她用绸巾掩口咳了两声,两眼活溜溜的巡视,露出不满意的表情,她是上车好久了,虽则年富力强,脚力不坏,到目的地的距离也不远,但这不关别人的事,她总是至少应由一两个男子让出座儿来给她坐的,男人对女人的礼貌规定是如此,甚至她的鞋上的半颗灰尘也应有个人替她撢撢,喉间的浓痰还没有唾出的动机就得有个人捧着痰盂候着,男人对女人的职务是如此,但可惜他们绝对不识货,不懂得什么是高贵是尊严,不懂得在女人前面周旋是怎么一回事,只庆幸着自己也公然在车上了,有座儿的那还用说,“立起来”除非是下车!
她的脸上浮起了点沮丧的神色,渐渐的又太平下去,为维持她那身体的重心起见,和命运相同的女人一样开始手握额顶上摇摆着的藤圈,脖子伸得很长,不值一顾的,眼左右射了一下又转向窗外,窗外的一切如闪烁的流星,如浮幻的烟云。
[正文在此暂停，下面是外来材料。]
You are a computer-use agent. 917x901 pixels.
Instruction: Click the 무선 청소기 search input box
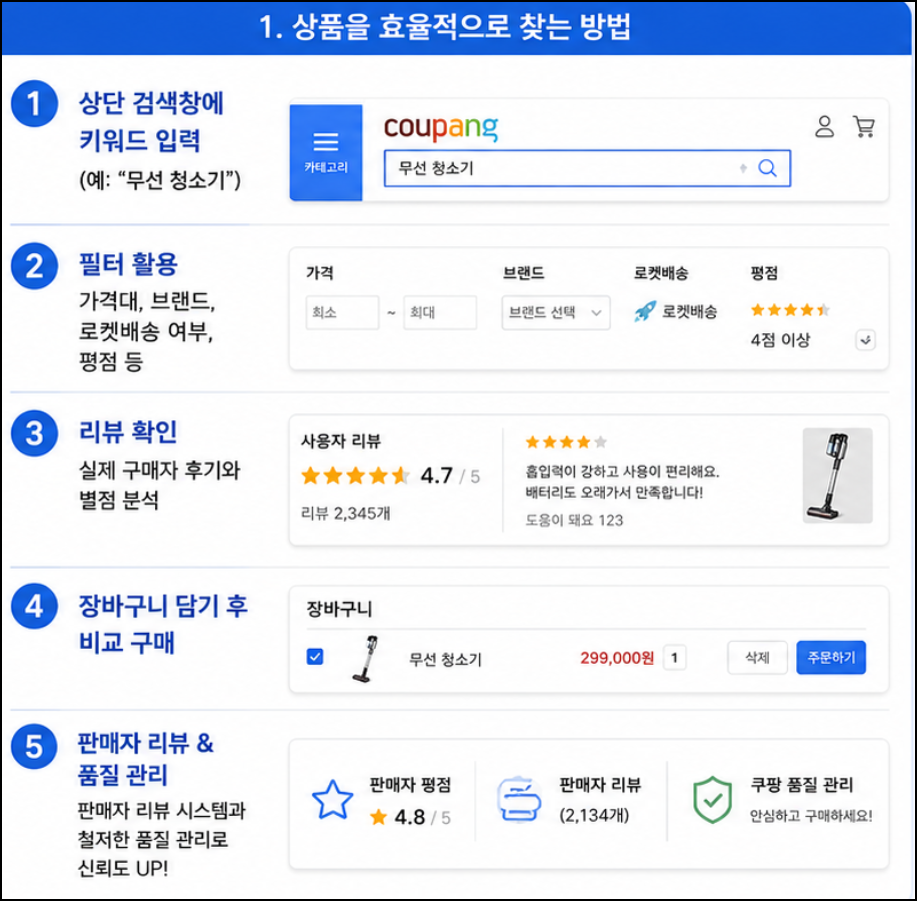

一站过去了,二站过去了,都在她的摇晃着的蓝眼睛里闪过去的,车到一站,她并不灰心的仍然关注着时局的变动,但他们死东西一般的不动,上车的,只是向车厢里涌。她骤悟到身不是在伦敦,在纽约,车中人不是效忠女人的欧美的绅士,而是不将女人当鲜牡丹供在琉璃瓶的Chinese,在一切都洋化了的上海,他们不追逐潮流,放弃他们的国粹,于是她像受了奇耻大辱一般,眉头绷起来,绷得像只鞋刷,虽则即刻要下车,终于将不屑在许多坐着的狗男人中站着的神色表彰出来,当第四站到了,她步出车厢,两手雄纠纠的攀住车门,不得不报复似的侧转头来,张起樱唇给他们以严格的教训:
“Chinese never stand up when the ladies come!”
但这尖脆的话音,只不过是一只小鸟儿的清歌,在车厢外杂嘈的市声中,是不会轻敲许多人的耳膜之一片的,于是她怅惘的跳下车。
她不瞅身边宫殿一般的马车,马车,她不屑坐;她不瞅身边如梭的汽车,汽车她不高兴坐,她只狠狠的瞅着那专为迎接她的长蛇似的电车,那上面曾使她受了洗不清的耻辱。她茫然的,口里只是不断的咕噜着“Chinese! Chinese!”
在回答全无的马路中,她还是让自己那双很富精力的腿儿,一蹬一蹬的载着她昂然的前进!